Short task A: In the page on degree of dissociation, shorten the paragraph beginning "Degree of dissociation may be defined" into a brief list that keeps its main facts.
Short task B: Reproduce the page on degree of dissociation verbatim from "If the moles" to "degree of dissociation.".
Short task C: According to the page on degree of dissociation, what symbol is usually used to denote the degree of dissociation?

Text extract:
· · · ·
# Relation Between Degree Of Dissociation And Vapour Density

## Degree of Dissociation:

Degree of dissociation may be defined as the fraction of a mole of the reactant undergoing dissociation. It is usually denoted by 'α'.

a = number of moles dissociate/number of moles present initially = Percentage Dissociation/100

For example, let us consider the reaction

2SO3(g) ⇄ 2SO2(g) + 1/2O2(g)

Let the initial moles of SO3 be 'a' and the moles of SO3 dissociated at equilibrium be 'x'.

2SO3(g) ⇄ 2SO2(g) + 1/2O2(g)

Initially              a       0        0

At equilibrium  a–x     x      x/2

Now if x moles dissociate from a moles of SO3, then degree of dissociation of SO3
would be x/a.

If the moles dissociated would have been 2x', then

2SO3(g) ⇄ 2SO2(g) + 1/2O2(g)

Initially                          a            0         0

At equilibrium            a–2x '       2x '      x'

α = 2X/a'

Let us now derive the relation between vapour density and the degree of dissociation.
· · · ·
Recorded information:
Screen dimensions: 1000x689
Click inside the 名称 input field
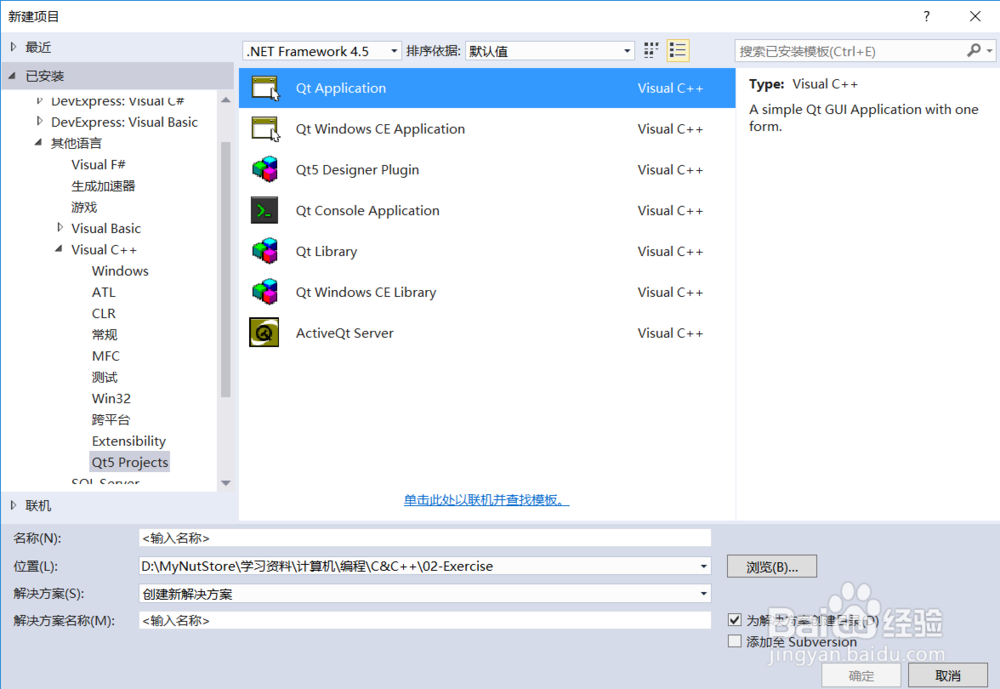click(424, 537)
· · · ·
Task response A:
- Degree of dissociation: the fraction of a mole of reactant that undergoes dissociation
- Usual symbol: α

Task response B:
If the moles dissociated would have been 2x', then

2SO3(g) ⇄ 2SO2(g) + 1/2O2(g)

Initially                          a            0         0

At equilibrium            a–2x '       2x '      x'

α = 2X/a'

Let us now derive the relation between vapour density and the degree of dissociation.

Task response C: It is usually denoted by α.